Mesmo em meio a uma pandemia global, as empresas farmacêuticas continuam a seguir sua abordagem usual de maximizar os lucros. Os últimos meses revelaram vários casos e indicações que destacam claramente como mecanismos de propriedade intelectual prejudicaram ou espera-se que atrapalhem a fabricação e o fornecimento de diagnósticos, equipamentos médicos, tratamentos e vacinas necessários para responder a esta pandemia. Por exemplo, a África do Sul enfrentou desafios para acessar reagentes químicos essenciais para os testes de diagnóstico para COVID-19 devido à proteção proprietária das máquinas e dos reagentes. E na Itália, os detentores de patentes ameaçaram os produtores de válvulas de ventilação impressas em 3D com processos de violação de patentes.
“Contar com a boa vontade corporativa ou caridade não é uma solução em uma pandemia global”, avalia Felipe Carvalho, coordenador da campanha de acesso de MSF no Brasil. “Em nosso trabalho, sempre testemunhamos até onde a indústria farmacêutica irá para proteger suas patentes e lucros, apesar do imenso custo humano. Não podemos permitir que medicamentos, testes e vacinas desenvolvidos para combater a COVID-19 se tornem um luxo para poucos – eles devem ser acessíveis a todos, em qualquer lugar. E renunciar a patentes e propriedade intelectual é um passo decisivo.”

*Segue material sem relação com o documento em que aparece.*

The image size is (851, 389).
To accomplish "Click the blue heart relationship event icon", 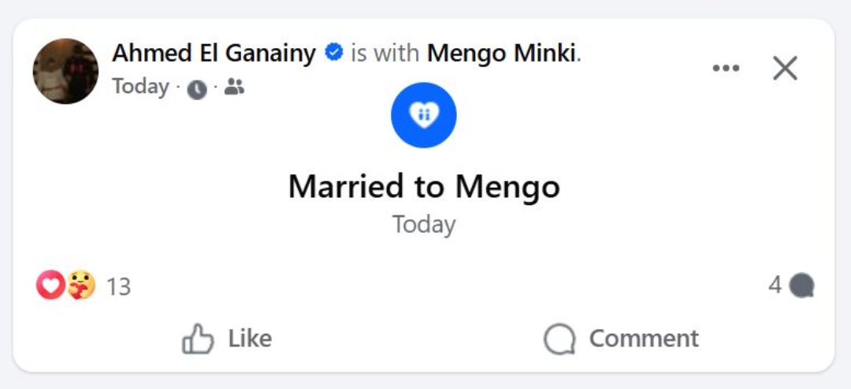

A indústria farmacêutica e outros oponentes desta proposta estão fazendo afirmações enganosas de que a propriedade intelectual permitiu o avanço do desenvolvimento dos medicamentos e vacinas para COVID-19. Na realidade, os recursos do setor público e o financiamento filantrópico têm sido os principais impulsionadores dos esforços de pesquisa sem precedentes, por meio do investimento de bilhões de dólares para apoiar a pesquisa e o desenvolvimento das ferramentas médicas de combate à COVID-19.
Além disso, governos, profissionais de saúde, pacientes, sobreviventes do vírus e o público em geral contribuíram enormemente para os ensaios clínicos e outras atividades de P&D relacionadas a vacinas e medicamentos. No entanto, muitas das empresas farmacêuticas estão se esforçando para comercializar e monopolizar descobertas científicas originadas em laboratórios públicos com financiamento público em todo o mundo.
“Defender a proteção do monopólio é a antítese do atual apelo para que os medicamentos e vacinas para COVID-19 sejam tratados como bens públicos globais”, diz Hu. “Nesse momento sem precedentes, os governos devem agir juntos pelos interesses de todas as pessoas em todos os lugares.”